The third surprise was how chilly Justice Alito’s majority opinion was to Crawford. It’s been clear for some time that Justice Alito isn’t Crawford’s biggest fan, and that he hasn’t been alone on the Court in having reservations. Still, it’s notable how far Clark went in narrowing the implications of Crawford. The Court said the victim’s statement in Clark wasn’t “testimonial,” and therefore fell outside the scope of the Confrontation Clause, because the victim—a three-year-old boy, remember—didn’t have a criminal prosecution in mind when speaking with his teachers. Even Justice Scalia and Justice Ginsburg agreed with this part of the Court’s reasoning, which of course will make Crawford inapplicable to the vast majority of statements by very young children.

In the past the Court had suggested that the purpose of the interviewers might matter too, and Justice Alito and Justice Scalia hinted at that in their opinions in Clark as well. But they agreed that this didn’t complicate matters, even though Ohio like many states requires teachers to report suspected child abuse, because the teachers probably weren’t thinking mainly about a criminal prosecution, either, when they asked the boy about his injuries. And Justice Alito’s emphasis, in any event, was very heavily on the purposes of the victim, not on those of his interviewers.

Moreover, Justice Alito’s majority opinion went further and suggested that, even aside from the purpose behind the statements, they shouldn’t count as “testimonial” because they would probably have been admitted in an eighteenth-century trial, and because “the relationship between a student and his teacher is very different from that between a citizen and the police”—although he didn’t explain which differences mattered, or why. And he described Crawford rather neutrally as taking a “different approach” than the case it had overruled, Ohio v. Roberts—instead of saying, as the Court usually does when describing watershed cases, that it corrected the mistakes of the earlier one. The slight wasn’t lost on Justice Scalia, who complained that the Court was heaping “fresh dirt” on the confrontation right “so recently rescued from the grave in Crawford.”

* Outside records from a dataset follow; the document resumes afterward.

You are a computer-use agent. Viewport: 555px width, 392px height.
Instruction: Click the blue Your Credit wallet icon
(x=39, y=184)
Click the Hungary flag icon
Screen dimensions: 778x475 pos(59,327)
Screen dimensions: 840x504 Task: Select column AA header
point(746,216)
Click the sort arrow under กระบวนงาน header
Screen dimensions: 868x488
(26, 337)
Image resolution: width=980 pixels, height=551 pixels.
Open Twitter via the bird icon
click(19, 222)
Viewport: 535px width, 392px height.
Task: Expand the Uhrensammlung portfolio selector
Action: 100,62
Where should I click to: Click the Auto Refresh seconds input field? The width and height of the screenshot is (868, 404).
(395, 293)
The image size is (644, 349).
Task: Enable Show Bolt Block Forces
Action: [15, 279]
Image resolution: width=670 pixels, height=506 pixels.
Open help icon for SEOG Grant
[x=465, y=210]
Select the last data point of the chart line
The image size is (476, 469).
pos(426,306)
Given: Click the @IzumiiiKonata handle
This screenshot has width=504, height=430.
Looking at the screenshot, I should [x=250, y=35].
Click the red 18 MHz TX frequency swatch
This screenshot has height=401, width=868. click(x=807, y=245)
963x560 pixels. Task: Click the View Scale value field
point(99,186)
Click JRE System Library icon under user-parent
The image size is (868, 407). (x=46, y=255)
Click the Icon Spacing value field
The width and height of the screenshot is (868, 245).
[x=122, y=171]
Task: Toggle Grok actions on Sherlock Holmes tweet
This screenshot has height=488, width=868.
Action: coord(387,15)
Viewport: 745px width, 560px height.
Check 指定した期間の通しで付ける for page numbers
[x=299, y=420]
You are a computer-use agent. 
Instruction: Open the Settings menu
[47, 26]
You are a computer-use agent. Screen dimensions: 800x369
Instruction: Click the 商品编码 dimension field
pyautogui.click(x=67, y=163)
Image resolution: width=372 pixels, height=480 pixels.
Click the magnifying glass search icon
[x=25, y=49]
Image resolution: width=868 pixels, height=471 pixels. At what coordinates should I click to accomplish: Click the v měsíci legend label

What was most striking, though, wasn’t the Court’s disrespect for Crawford; it was the Court’s utter lack of interest in doing anything to help Crawford make sense. The Crawford doctrine was formalistic from the outset—proudly so, actually. The Roberts test was explicitly functional, tied to the reliability of whatever out-of-court statements the prosecution tried to introduce. Justice Scalia’s majority opinion in Crawford criticized that approach as too manipulative, and concurring in Clark Justice Scalia again suggested that the Roberts approach was far too friendly to prosecutors. But the formalism of Crawford increasingly makes the doctrine seem arbitrary and pointless. It’s completely unclear, for example, why it should matter that three-year-old victim in Clark wasn’t thinking about a criminal prosecution when he spoke to his teachers, or that—as Justice Alito, Justice Scalia, and Justice Thomas all stressed—the conversation between the boy and his teachers was relatively informal. One might think that the most important consideration in applying the Confrontation Clause to a case like Clark is when, if ever, it is fair to convict a criminal defendant based on a statement from a very young child who cannot be cross-examined. But that is a question that none of the three opinions in Clark even discussed.